The government will give precedence to NHS staff and patients and people living in care homes with its plan to prioritise coronavirus tests. Amid widespread problems with the system, Health Secretary Matt Hancock said he would “not shirk from decisions” about who should be at the front of the queue. Boris Johnson has previously described the testing system as the best in Europe.


Welby warns government over impact of ‘rule of six’

The Archbishop of Canterbury, Justin Welby, has told the government it must stop trying to control people’s lives from Westminster. Expressing concern over the “rule of six” restriction and its impact on family life, he warned that the winter months “will only be sustainable - or even endurable - if we challenge our addiction to centralisation and go back to an age-old principle: only do centrally what must be done centrally”.


Privacy concern over plans to record pregnancy drinks

Women who drink just a single glass of wine in their first week of pregnancy will have it noted on their child’s medical records under controversial new proposals. The National Institute for Health and Care Excellence is proposing that all alcohol consumed by expectant mothers should be recorded, regardless of whether they consent or whether they knew they were pregnant when they drank it. Experts believe the move would breach the data protection regulations.


Trump says he ‘up-played’ the threat of coronavirus

Donald Trump has denied that he downplayed the seriousness of Covid-19, despite a recorded interview in which he admitted doing so. At a televised event, the US president said he had in fact “up-played” it. Asked why he had downplayed the threat, he responded: “Yeah, well, I didn't downplay it. I actually, in many ways, I up-played it, in terms of action. My action was very strong.”


Union warns of ‘redundancy floodgates’ when furlough ends

The Unite union says many workers can expect a “miserable Christmas” unless the government extends the furlough scheme with targeted support to prevent “redundancy floodgates” from opening at the end of next month. A Treasury spokesperson said the government has “not hesitated to act in creative and effective ways to support jobs and we will continue to do so” but the furloughing programme will end on 31 October.


India records a million more Covid cases in 11 days

India has reached a total of five million coronavirus cases after reporting 90,123 new infections in the past 24 hours. It has taken the country just 11 days to move from four million to five million cases. A leading virologist says India's nationwide lockdown imposed in March was ineffective and led to people having to stay in overcrowded homes when it was implemented without sufficient warning.

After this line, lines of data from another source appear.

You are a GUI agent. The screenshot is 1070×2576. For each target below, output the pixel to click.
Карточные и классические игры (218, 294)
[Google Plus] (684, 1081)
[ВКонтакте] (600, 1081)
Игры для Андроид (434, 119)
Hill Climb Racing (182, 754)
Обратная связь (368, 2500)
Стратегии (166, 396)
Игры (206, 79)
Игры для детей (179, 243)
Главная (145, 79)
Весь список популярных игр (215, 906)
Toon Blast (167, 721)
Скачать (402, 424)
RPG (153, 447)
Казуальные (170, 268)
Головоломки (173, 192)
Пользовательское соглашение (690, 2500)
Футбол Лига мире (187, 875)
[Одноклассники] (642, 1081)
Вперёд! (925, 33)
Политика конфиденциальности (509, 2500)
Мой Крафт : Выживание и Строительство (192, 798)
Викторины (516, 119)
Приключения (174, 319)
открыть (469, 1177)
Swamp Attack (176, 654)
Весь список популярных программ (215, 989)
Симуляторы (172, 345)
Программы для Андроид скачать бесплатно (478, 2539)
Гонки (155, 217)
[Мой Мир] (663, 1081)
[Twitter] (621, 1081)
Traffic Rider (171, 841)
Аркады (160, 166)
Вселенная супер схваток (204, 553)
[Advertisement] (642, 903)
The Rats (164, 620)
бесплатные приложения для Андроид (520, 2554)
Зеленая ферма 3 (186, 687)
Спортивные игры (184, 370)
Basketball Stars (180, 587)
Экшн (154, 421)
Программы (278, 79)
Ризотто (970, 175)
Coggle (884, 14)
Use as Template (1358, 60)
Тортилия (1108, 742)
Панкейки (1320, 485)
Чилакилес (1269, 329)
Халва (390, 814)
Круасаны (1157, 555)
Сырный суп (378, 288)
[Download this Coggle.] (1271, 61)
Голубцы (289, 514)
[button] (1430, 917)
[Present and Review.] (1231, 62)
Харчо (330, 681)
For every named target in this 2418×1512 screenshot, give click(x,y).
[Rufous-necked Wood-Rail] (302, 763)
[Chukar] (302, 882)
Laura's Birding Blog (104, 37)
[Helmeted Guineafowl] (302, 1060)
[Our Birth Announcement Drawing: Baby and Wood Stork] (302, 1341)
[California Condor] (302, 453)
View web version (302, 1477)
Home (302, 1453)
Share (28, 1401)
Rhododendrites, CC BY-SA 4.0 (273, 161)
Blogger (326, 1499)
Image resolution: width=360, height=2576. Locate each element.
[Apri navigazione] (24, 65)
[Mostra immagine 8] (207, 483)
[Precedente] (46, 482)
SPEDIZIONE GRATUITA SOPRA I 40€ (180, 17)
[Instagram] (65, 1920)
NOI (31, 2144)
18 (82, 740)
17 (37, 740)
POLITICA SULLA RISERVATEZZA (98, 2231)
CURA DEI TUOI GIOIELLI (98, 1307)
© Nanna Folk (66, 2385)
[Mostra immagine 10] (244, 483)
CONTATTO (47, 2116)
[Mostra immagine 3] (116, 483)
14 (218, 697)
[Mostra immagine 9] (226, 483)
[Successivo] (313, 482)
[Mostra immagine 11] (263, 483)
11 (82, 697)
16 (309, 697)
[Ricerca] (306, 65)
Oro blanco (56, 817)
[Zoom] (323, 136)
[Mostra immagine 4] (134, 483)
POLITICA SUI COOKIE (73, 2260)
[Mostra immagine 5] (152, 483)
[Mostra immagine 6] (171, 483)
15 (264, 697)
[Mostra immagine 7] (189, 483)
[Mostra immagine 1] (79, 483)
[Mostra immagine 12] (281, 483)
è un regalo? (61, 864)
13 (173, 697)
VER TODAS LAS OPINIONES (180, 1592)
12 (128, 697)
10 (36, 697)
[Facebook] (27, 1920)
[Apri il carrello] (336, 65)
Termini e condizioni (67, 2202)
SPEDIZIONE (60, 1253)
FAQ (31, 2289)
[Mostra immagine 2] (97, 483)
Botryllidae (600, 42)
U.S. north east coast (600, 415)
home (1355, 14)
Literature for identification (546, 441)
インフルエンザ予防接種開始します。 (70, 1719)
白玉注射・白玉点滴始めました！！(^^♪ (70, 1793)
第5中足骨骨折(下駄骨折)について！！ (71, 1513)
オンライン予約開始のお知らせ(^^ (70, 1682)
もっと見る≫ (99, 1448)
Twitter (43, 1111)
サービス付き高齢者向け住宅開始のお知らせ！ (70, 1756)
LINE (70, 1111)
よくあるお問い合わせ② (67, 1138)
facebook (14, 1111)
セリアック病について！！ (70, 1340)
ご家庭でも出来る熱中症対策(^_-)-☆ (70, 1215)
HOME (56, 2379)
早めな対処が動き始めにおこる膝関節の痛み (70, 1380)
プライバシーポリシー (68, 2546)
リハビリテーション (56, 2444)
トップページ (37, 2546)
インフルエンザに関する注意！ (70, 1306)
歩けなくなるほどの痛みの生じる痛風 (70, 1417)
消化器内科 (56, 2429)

Mantel misses out as debutants dominate Booker shortlist

Four debut novels have made the shortlist for this year's Booker Prize: Diane Cook, Tsitsi Dangarembga, Avni Doshi, Maaza Mengiste, Douglas Stuart and Brandon Taylor. To the surpise of many, the two-time winner Hilary Mantel has missed out, despite being hotly tipped for a record third win with The Mirror and the Light.


Japanese giant to pull out of Welsh nuclear project

Hitachi has scrapped plans to build a new nuclear power station on Anglesey, off the coast of north Wales, dashing hopes for thousands of jobs. The Tokyo-based multinational is expected to announce it is abandoning plans for the £16bn Wylfa power station. The Guardian says the move is a blow for the UK’s ambition to become a “net zero carbon” emission country by 2050.


Trump hails Israeli deals with Bahrain and the UAE

Donald Trump has hailed “an incredible day for the world” after Israel, the United Arab Emirates and Bahrain signed agreements to establish formal relations. Ari Shavit, an Israeli writer, said the ceremony was “more than just a dazzling photo-op” but critics say that the agreements will make little practical difference and are a ploy by Trump to shore up the evangelical vote in November’s election.


Survey finds widespread ignorance of Holocaust in the US

Almost two-thirds of young adults in America do not know that six million Jews were killed during the Holocaust, a new survey has found. According to the study of US adults aged between 18 and 39, more than one in ten believe Jews caused the Holocaust and almost half could not name a single concentration camp or ghetto established during the Second World War.